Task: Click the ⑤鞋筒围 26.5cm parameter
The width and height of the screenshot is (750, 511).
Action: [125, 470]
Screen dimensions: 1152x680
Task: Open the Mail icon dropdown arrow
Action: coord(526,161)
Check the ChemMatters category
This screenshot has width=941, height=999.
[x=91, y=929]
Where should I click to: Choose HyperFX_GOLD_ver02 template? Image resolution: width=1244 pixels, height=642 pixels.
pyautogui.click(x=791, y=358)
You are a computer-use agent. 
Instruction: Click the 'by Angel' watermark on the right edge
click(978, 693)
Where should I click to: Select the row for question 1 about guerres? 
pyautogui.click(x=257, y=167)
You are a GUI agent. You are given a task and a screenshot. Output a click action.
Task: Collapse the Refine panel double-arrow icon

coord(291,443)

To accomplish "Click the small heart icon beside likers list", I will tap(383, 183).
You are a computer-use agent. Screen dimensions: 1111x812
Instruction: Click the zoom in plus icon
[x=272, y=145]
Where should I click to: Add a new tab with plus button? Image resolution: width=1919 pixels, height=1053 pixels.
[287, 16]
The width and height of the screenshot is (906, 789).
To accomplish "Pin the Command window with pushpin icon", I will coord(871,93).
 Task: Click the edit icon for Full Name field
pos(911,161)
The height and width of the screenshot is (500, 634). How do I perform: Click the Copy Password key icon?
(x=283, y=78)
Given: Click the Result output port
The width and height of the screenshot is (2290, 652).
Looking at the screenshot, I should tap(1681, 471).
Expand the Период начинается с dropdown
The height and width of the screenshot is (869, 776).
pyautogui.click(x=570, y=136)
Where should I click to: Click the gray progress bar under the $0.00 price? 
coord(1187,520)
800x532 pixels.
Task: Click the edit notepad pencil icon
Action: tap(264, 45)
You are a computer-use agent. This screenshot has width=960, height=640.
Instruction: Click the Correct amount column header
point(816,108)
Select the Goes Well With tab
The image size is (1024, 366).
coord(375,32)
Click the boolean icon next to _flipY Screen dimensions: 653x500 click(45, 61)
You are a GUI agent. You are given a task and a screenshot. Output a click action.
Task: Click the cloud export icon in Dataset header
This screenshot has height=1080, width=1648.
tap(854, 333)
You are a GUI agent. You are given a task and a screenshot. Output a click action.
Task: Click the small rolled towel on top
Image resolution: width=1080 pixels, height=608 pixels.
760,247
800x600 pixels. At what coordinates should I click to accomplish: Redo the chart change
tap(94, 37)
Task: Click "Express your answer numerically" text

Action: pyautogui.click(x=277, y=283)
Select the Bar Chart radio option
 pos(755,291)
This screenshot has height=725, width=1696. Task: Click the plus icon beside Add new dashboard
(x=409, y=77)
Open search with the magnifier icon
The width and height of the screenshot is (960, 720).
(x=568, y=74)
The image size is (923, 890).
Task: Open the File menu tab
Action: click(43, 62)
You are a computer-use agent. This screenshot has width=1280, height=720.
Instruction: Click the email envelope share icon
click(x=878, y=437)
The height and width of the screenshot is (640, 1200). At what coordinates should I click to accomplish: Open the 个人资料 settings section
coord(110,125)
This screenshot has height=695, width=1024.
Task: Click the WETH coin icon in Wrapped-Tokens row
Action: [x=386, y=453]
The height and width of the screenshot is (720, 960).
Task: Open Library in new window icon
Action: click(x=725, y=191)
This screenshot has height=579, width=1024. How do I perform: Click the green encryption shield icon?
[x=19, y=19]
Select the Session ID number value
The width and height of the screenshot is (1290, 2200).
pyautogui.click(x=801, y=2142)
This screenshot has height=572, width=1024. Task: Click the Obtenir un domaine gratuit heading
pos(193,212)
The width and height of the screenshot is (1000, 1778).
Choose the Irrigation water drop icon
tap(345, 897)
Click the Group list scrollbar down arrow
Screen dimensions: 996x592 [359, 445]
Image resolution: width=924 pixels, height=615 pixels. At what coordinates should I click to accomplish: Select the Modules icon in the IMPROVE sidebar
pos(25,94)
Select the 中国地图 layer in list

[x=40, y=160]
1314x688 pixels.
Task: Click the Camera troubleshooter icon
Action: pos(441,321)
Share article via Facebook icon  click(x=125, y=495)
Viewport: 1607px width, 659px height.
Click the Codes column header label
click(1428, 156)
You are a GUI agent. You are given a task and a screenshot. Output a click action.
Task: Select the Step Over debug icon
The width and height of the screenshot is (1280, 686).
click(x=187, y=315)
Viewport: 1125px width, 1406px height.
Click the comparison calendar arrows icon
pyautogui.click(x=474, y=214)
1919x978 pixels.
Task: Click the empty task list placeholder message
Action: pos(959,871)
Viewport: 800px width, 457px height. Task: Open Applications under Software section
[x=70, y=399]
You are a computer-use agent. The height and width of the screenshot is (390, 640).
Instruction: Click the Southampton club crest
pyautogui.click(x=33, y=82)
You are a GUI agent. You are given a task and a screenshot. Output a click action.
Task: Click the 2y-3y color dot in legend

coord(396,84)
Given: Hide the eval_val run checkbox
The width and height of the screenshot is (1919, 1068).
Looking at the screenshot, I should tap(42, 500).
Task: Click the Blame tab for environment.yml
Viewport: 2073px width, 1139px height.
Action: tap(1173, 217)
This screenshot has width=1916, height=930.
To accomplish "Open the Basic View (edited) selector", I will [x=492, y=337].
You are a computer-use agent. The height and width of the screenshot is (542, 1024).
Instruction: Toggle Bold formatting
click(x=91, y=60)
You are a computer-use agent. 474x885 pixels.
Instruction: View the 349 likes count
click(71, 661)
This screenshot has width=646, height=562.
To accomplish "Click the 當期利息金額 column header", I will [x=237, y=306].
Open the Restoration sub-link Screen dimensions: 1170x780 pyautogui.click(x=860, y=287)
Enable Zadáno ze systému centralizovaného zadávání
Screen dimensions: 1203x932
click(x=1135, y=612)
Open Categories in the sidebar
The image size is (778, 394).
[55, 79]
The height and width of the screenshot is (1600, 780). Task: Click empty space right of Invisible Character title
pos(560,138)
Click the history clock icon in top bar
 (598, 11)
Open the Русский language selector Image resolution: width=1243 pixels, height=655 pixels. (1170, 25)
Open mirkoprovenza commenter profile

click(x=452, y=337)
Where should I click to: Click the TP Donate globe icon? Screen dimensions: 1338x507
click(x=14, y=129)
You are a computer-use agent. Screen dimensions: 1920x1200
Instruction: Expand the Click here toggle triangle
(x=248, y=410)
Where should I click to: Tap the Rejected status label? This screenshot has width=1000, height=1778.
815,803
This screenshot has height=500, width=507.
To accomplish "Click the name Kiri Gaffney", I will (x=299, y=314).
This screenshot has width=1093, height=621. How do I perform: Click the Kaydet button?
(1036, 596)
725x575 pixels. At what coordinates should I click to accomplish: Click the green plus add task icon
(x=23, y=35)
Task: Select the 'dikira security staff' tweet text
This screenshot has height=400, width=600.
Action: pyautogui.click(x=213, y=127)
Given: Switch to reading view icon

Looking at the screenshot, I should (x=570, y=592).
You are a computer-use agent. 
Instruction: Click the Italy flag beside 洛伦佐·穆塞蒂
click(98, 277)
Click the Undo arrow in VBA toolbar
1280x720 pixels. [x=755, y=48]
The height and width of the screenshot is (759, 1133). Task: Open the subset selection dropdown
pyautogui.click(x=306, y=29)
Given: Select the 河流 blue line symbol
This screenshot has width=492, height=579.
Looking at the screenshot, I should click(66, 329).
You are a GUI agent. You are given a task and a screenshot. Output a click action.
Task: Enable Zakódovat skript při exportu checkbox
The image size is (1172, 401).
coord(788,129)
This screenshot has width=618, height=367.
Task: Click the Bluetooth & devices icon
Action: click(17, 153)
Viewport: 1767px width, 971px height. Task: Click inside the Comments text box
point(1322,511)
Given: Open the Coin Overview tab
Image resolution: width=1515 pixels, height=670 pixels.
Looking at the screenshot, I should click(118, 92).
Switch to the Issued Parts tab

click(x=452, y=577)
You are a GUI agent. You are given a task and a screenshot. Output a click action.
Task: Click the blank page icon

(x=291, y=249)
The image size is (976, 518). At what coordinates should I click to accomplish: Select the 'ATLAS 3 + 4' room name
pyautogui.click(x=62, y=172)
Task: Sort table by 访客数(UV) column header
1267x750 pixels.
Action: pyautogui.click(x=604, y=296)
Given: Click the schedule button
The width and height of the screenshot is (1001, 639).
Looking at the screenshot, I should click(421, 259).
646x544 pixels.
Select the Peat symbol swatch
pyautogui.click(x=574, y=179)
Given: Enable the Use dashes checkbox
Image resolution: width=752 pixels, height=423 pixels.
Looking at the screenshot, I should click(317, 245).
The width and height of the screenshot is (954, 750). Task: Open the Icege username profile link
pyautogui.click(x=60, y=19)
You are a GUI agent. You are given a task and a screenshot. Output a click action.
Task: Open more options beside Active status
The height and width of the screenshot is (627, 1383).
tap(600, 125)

### Action item
Scan the records above for the word "checkbox". Copy each line that has it.

### Answer space
Given: Hide the eval_val run checkbox
Task: Enable Zakódovat skript při exportu checkbox
Given: Enable the Use dashes checkbox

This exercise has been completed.